• Given request: Reproduce the data verbatim, from its first line down to and including the line containing "Click calendar icon".

• Data lines:
- - - - - - -
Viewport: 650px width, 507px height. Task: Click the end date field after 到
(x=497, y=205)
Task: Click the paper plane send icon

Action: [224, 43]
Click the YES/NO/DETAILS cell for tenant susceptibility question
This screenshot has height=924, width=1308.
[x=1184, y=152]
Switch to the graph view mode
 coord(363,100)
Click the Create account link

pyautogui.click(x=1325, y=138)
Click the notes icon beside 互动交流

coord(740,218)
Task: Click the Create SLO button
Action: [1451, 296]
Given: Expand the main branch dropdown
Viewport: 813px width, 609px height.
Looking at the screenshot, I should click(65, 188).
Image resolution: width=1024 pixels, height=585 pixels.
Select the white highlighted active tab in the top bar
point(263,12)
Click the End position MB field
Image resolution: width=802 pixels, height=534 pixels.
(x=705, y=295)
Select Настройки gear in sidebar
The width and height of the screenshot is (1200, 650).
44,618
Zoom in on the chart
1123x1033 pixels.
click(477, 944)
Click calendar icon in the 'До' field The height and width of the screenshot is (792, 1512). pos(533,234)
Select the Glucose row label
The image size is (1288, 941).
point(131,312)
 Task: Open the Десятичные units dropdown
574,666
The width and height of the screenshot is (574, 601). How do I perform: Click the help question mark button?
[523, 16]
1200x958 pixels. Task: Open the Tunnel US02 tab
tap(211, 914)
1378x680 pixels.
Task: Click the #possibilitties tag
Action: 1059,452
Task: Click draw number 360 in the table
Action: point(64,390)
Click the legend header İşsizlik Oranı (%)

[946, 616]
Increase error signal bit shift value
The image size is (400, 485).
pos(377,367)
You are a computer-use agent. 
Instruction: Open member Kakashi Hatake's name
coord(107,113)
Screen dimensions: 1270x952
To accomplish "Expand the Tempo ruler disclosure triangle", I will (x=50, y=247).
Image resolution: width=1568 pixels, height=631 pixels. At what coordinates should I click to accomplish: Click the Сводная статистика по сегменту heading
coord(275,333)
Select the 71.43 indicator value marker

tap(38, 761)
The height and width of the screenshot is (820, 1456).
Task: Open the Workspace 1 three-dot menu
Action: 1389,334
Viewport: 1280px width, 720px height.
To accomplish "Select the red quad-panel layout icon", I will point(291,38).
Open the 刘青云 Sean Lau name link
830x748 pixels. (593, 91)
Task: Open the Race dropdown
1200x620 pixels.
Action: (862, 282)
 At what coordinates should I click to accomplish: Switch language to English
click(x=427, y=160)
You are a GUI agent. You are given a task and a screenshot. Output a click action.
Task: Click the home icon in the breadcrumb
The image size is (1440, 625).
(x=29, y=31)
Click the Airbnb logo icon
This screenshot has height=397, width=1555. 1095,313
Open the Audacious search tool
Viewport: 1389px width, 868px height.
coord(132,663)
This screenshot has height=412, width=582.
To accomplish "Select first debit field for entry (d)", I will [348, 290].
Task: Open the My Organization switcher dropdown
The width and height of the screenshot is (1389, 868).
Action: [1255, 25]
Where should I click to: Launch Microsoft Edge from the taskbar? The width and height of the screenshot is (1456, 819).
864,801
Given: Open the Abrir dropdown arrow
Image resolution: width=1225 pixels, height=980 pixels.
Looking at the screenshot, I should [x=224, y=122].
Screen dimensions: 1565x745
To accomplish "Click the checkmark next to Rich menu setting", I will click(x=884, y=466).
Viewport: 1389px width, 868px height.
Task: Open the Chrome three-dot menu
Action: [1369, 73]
- - - - - - -
• Output below:
Viewport: 650px width, 507px height. Task: Click the end date field after 到
(x=497, y=205)
Task: Click the paper plane send icon

Action: [224, 43]
Click the YES/NO/DETAILS cell for tenant susceptibility question
This screenshot has height=924, width=1308.
[x=1184, y=152]
Switch to the graph view mode
 coord(363,100)
Click the Create account link

pyautogui.click(x=1325, y=138)
Click the notes icon beside 互动交流

coord(740,218)
Task: Click the Create SLO button
Action: [1451, 296]
Given: Expand the main branch dropdown
Viewport: 813px width, 609px height.
Looking at the screenshot, I should click(65, 188).
Image resolution: width=1024 pixels, height=585 pixels.
Select the white highlighted active tab in the top bar
point(263,12)
Click the End position MB field
Image resolution: width=802 pixels, height=534 pixels.
(x=705, y=295)
Select Настройки gear in sidebar
The width and height of the screenshot is (1200, 650).
44,618
Zoom in on the chart
1123x1033 pixels.
click(477, 944)
Click calendar icon in the 'До' field The height and width of the screenshot is (792, 1512). pos(533,234)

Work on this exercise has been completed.